Four blue glasses sit before me, each containing a small glug of olive oil

After dinner, Eduard discloses the results of the olive oil analysis from the lab to reveal the batch we’ve just consumed contains a whopping 500mg/kg of polyphenols. For context, olive oil that’s high-phenolic contains around 250 mg/kg, so this is a triumph. There’s a certain irony to that moment because what initially felt like the gluttonous consumption of straight olive oil seemingly morphed into a health kick, or, at the very least, good news for my Vitamin E levels. “I’m going to drink two glasses of wine tonight,” Eduard finishes. Considering he’s revolutionised his olive oil-making process, it seems an almost modest celebration.

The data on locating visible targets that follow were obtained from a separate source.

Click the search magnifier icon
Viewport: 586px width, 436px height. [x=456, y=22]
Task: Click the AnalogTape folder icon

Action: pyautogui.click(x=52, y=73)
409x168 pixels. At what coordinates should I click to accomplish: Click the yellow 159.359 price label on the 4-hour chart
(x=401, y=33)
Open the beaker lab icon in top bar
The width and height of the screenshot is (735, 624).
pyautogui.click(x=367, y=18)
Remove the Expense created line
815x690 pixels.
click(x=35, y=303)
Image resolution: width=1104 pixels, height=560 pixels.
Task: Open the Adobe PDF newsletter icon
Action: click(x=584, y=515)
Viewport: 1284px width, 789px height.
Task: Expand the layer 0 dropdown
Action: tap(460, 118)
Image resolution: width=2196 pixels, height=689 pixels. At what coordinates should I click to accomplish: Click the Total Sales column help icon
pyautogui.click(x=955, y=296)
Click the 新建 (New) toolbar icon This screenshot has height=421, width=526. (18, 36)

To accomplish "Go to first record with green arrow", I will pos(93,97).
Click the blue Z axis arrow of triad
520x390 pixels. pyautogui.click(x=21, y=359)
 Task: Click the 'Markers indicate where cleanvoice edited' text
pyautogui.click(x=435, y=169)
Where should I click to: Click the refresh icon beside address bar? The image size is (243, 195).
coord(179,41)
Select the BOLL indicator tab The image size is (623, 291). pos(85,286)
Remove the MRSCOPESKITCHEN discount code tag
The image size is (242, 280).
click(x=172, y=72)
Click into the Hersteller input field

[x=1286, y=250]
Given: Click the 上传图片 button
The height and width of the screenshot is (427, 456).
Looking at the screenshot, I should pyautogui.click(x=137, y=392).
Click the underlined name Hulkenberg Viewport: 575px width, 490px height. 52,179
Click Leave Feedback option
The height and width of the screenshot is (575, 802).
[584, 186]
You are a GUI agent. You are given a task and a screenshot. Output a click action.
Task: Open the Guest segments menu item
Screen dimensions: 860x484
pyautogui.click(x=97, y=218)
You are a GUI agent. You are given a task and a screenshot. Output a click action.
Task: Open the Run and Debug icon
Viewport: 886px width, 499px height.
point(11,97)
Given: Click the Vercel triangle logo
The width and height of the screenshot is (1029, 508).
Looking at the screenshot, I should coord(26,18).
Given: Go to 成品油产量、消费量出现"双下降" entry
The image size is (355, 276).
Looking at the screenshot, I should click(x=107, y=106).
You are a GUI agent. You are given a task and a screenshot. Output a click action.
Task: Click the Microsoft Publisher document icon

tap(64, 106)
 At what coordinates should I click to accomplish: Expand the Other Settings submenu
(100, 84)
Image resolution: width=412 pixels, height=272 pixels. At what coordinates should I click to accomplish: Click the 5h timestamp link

The huge range of olive oils produced at Clos Pons

Upon returning home from Spain, the cruel hand baggage liquid restrictions mean I can’t smuggle this Mediterranean crack back unless I decide to forgo my pots of moisturiser and toothpaste and fill them with oil (which isn’t totally out of the question). Arriving home empty-handed, I’m confronted by the bottle of Asda olive pomace blend that sits on my kitchen counter. To be honest, I’m unsure how to let it know that I’ve been having a 36-hour affair, and I’ve met someone else. I’m leaving it for the Belazu cold-extracted, single-varietal Arbequina olive oil, and there’s no turning back.

Adultery aside, I’m stunned by the sheer innovation achieved in Eduard's dedication to producing the best olive oil. From the moment the olives are grown to the final extraction, this is a meticulous and complex process that could only be conceived of by someone with a deep love for the stuff. The climate crisis, combined with profit-hungry corner-cutting tactics from manufacturers, means that without producers like Eduard and brands that care about provenance and quality, the future of this kitchen staple seems as bleak as my bottle of Asda pomace blend. It’s easy to forget good olive oil is the cook's most powerful comrade, the champagne of the pantry, and not something to be taken for granted. Like Eduard and his predecessors, we must treat it with the respect it deserves.